To work around the issue, you would have to implement your own kryo serializer for the GenericRecord.Record class.
Created 01-26-2016 09:25 PM
When you are deploying to a single worker, there is no inter-worker communication, so there is no need to (de)serialize the data (everything is happening in the same JVM).
To work around the issue, you would have to implement your own kryo serializer for the GenericRecord.Record class.
Created 01-26-2016 09:31 PM
Thanks @tgoetz, that makes sense. I have seen other deserialization errors in single worker topologies, which made this a bit surprising.
Created 01-27-2016 01:43 AM
FYI, same or upper version of Storm 0.10.0-beta, you can set 'topology.testing.always.try.serialize' to 'true' when testing your topology in local to force (de)serialization, and set it off when distributing works to multiple hosts.
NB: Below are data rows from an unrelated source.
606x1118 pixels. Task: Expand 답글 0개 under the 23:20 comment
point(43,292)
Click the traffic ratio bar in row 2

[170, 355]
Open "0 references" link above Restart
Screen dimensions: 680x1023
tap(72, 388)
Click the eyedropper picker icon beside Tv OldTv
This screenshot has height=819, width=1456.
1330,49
Created 01-27-2016 02:13 AM
Great tip, @Jungtaek Lim! I might be missing something obvious, but my first attempt at registering a serializer seemed to have no effect at all.
conf.registerSerialization(GenericData.Record.class, AvroGenericSerializer.class);
I got precisely the same error message. It's possible that my serializer has a bug, but I didn't see any error related to the serializer itself.
Created 01-27-2016 02:38 AM
I clearly have a LOT more to learn, but adding this fixes the issue:
conf.setSkipMissingKryoRegistrations(false);
Created 05-14-2018 03:22 PM
Wondering why HDP 2.6 (means HADOOP 2.7.3) comes with Avro 1.7.4 version which does not support Serialization. https://hadoop.apache.org/docs/r2.7.3/hadoop-mapreduce-client/hadoop-mapreduce-client-core/dependenc...
Created 05-14-2018 09:23 PM
To keep us on our toes!